== TEKS BACAAN ==

Headline
Sedimentasi Tinggi DAS Mahakam, Perparah Banjir Samarinda
Kaltimtoday.co, Samarinda - Bencana banjir yang terus melanda sebagian besar wilayah Samarinda bukan hanya disebabkan intensitas hujan yang tinggi. Tapi juga disebabkan degradasi lahan besar-besaran akibat aktivitas pertambangan yang menyebabkan sedimentasi tinggi.
Wali Kota Samarinda Andi Harun mengungkapkan, Daerah Aliran Sungai (DAS) Sungai Mahakam salah satu yang mengalami masalah sedimentasi cukup parah dan serius. Sehingga masalah banjir sulit untuk dikendalikan.
"Dari pusat juga menyatakan ada problem DAS Mahakam, padahal itu sangat strategis," kata Andi Harun.
Kepala Seksi (Kasi) Pelaksanaan Balai Wilayah Sungai (BWS) Wilayah IV Kalimantan, Arman Effendi, membenarkan DAS Mahakam saat ini dalam kondisi kritis.
"Daya tangkapan DAS Mahakam semakin berkurang. Kemampuan untuk menampung air permukaan sudah tidak cukup. Debitnya terlalu besar, diperparah dengan sedimentasi," kata Arman.
Mengacu pada hasil penelitian yang dilakukan, laju sedimentasi dari DAS Mahakam bersama beberapa sungai saat ini dapat dikatakan sangat tinggi. Namun, ada sejumlah pembagian beberapa wewenang untuk penanganan DAS di Kota Tepian. Disebutkan Arman, pihaknya lebih memilih untuk lakukan penurapan yang cakupannya sudah skala nasional.
Ada banyak faktor yang menyebabkan sedimentasi DAS Mahakam terjadi. Selain masalah tambang, salah satunya, sedimentasi terjadi akibat ulah manusia sendiri.
"Faktor pertama adalah manusia. Kami tidak menyalahkan pihak ya, itu personal, tapi beberapa pihak. Saya tak adil juga kalau ini biangnya secara penuh karena tambang. Nggak adil juga," lanjut Arman.

===
== MATERI YANG DISEDIAKAN ==

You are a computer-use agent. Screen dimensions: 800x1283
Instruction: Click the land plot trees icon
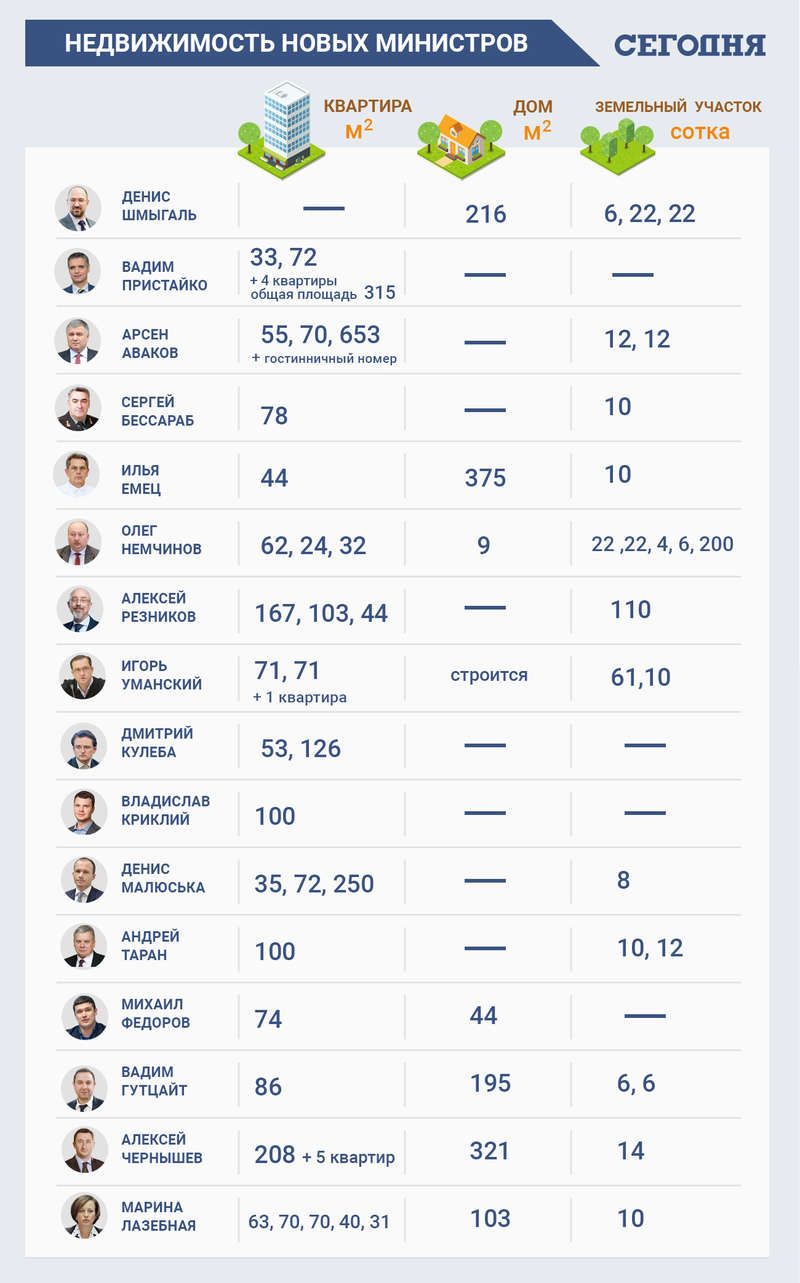(x=617, y=142)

===

→ **TUGAS YANG DIBERIKAN**
Dalam bacaan tentang banjir Samarinda, apa yang disebut Arman Effendi sebagai faktor pertama penyebab sedimentasi DAS Mahakam? Materi di atas tidak ada hubungannya dengan bacaan.

→ **JAWABAN LATIHAN INI**
Faktor pertama adalah manusia.